Maaf, aku malah mengarang kata untuk menjawab pertanyaan Mama. Tapi setelahnya, aku akan meyakinkan Dokter Tyas mengenai hal tersebut.

•••


Aku menghentak kaki dengan cemas. Langit mendung, dan lingkungan sekolah mulai sepi. Sedangkan aku masih duduk memikirkan bagaimana caranya bisa pulang. Satu jam yang lalu, Adrasta mengirim pesan bahwa dia tidak bisa menjemputku karena masih ada tugas kuliah. Kalau soal itu, aku bisa respect. Dan Mama, jelas tidak sempat karena sekarang masih jam kerjanya. Aku bisa saja pulang dengan perantara ojek online atau semacamnya, kalau saja ponselku masih bernyawa.
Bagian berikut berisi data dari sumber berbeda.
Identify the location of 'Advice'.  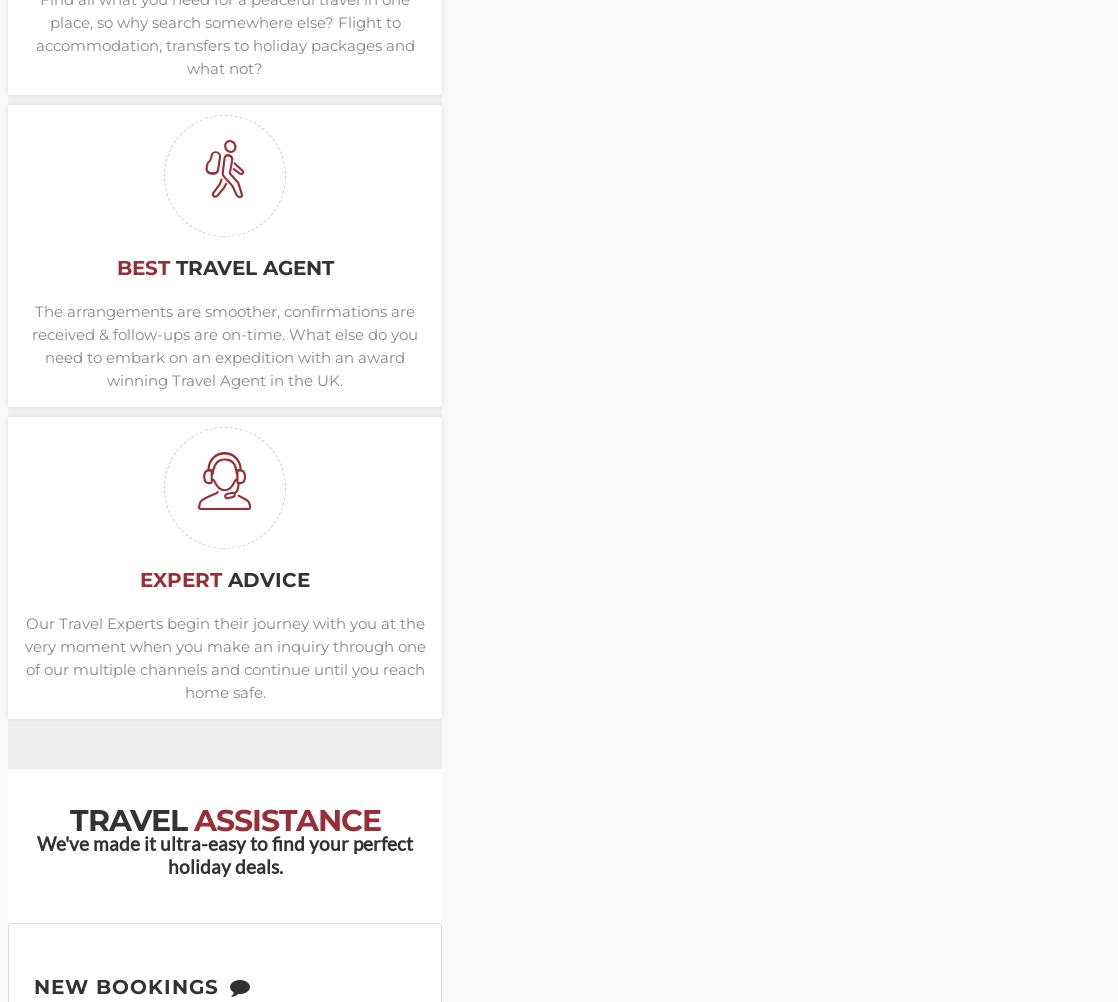
(227, 579).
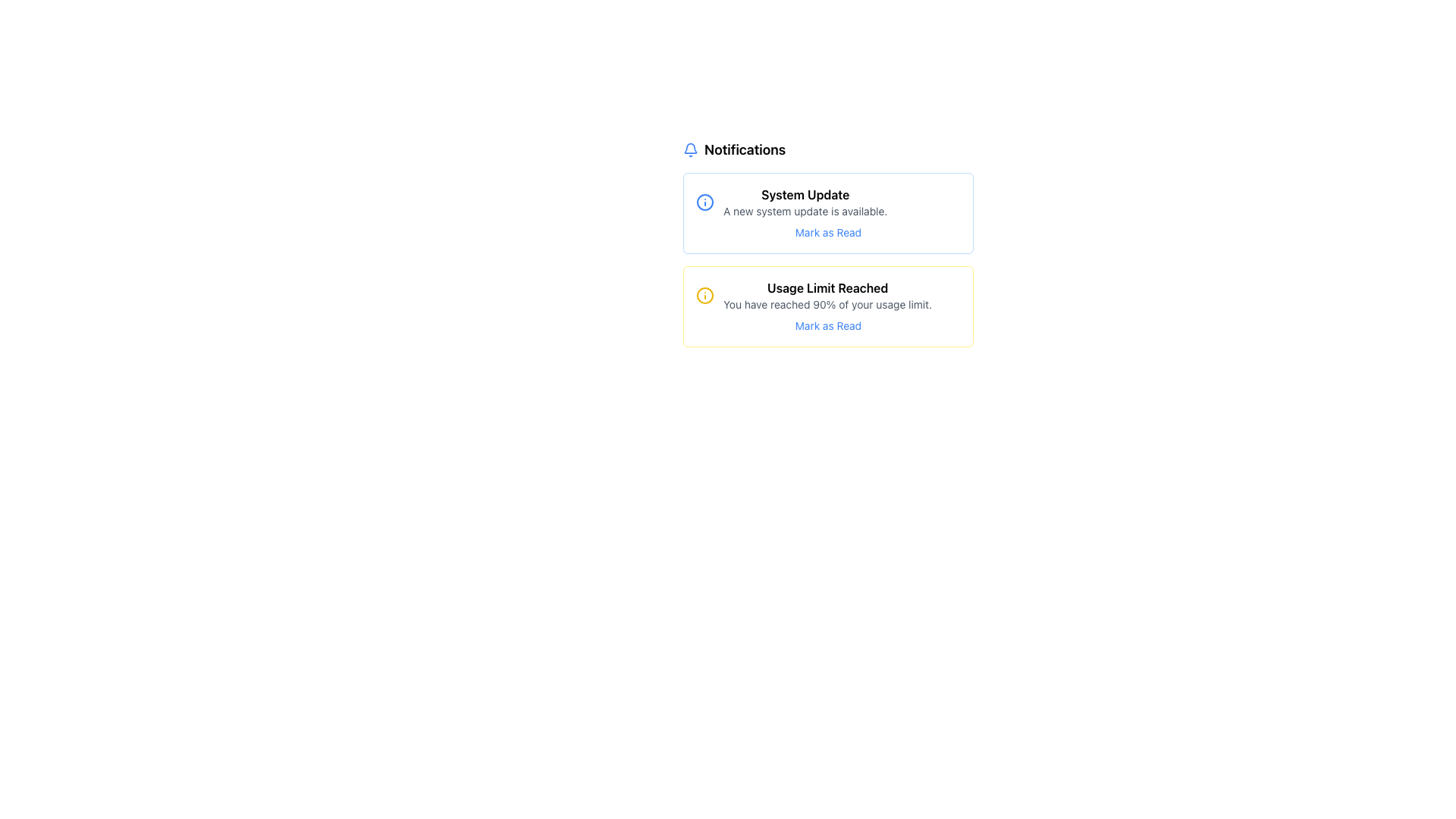 This screenshot has width=1456, height=819. I want to click on the hyperlink or interactive text located at the bottom of the notification card below the text 'You have reached 90% of your usage limit.', so click(827, 325).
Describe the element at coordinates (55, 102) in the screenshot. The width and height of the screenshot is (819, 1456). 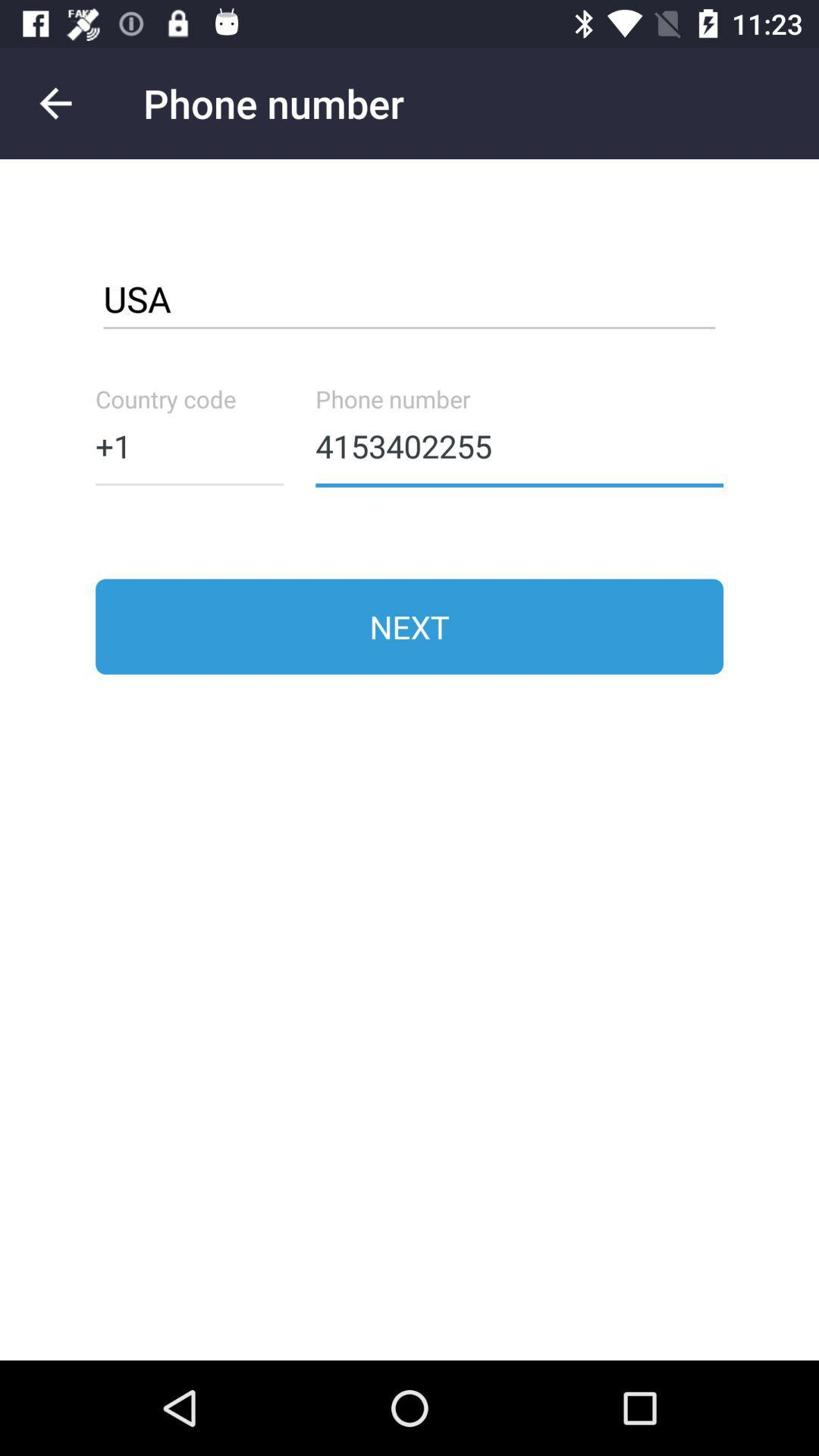
I see `back` at that location.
"Mau ikut gue?" Dahiku berkerut saat mendengar suara itu. Seseorang berhenti di depan tempat yang aku duduki dengan motornya. Lucu, bagaimana bisa orang asing berbicara seperti itu. Tunggu, bukan sepenuhnya asing. Aku bisa langsung mengenalinya karena; menggunakan seragam sekolah sepertiku, lalu keluar dari arah gerbang sekolahku.

Aku menggeleng tak acuh sebagai jawaban. Cepat-cepat mengubah pikiran bahwa menunggu ketidakpastian dari Zian atau Mama akan lebih baik dari pada pulang dengan orang yang tidak aku kenali.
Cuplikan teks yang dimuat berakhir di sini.